# Notebook for predicting water masses from a  file with samples data


In [None]:
from joblib import load
import csv
import sklearn #version 1.1.2 or superior required

If you need to upgrade sklearn you can do it by the following command. WARNING: This might depend on your system configuration.

!pip install scikit-learn==1.1.2

We download the model. WARNING: large file, approx. 319Mb

This step is only necessary if you don't have the model already downloaded.

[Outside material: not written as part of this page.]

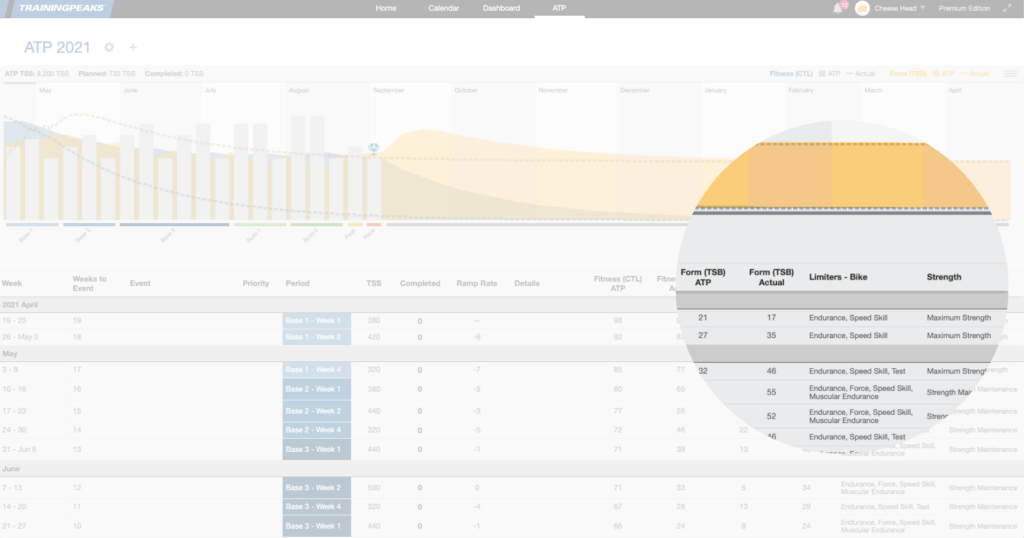Click the Base 2 period bar under chart
This screenshot has width=1024, height=538.
coord(91,225)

The following command downloads it using wget. In case you don't have wget in your system, you can either install it or directly download the model from the following url:
https://github.com/joheras/water-masses-inference/releases/download/v1.0/model_regr_et_combined.joblib

Once downloaded, place it in the same folder in which you have this script.

In [None]:
!wget https://github.com/joheras/water-masses-inference/releases/download/v1.0/model_regr_et_combined.joblib -O model_regr_et_combined.joblib   

Once the model file is downloaded, we load it into the system

In [2]:
model = load('model_regr_et_combined.joblib') 

Your data should be in a csv file called 'input_file.csv', if the name of your file is different, just change 'input_file.csv' in the code below. This file must have columns named Latitude (in decimal degrees), Longitude (in decimal degrees), CTDPRS (depth in meters), CTDPOT (potential temperature in Celsius degrees) and CTDSAL (salinity) with the corresponding data. The file should be placed in the same folder in which you have this script (otherwise, indicate the complete path).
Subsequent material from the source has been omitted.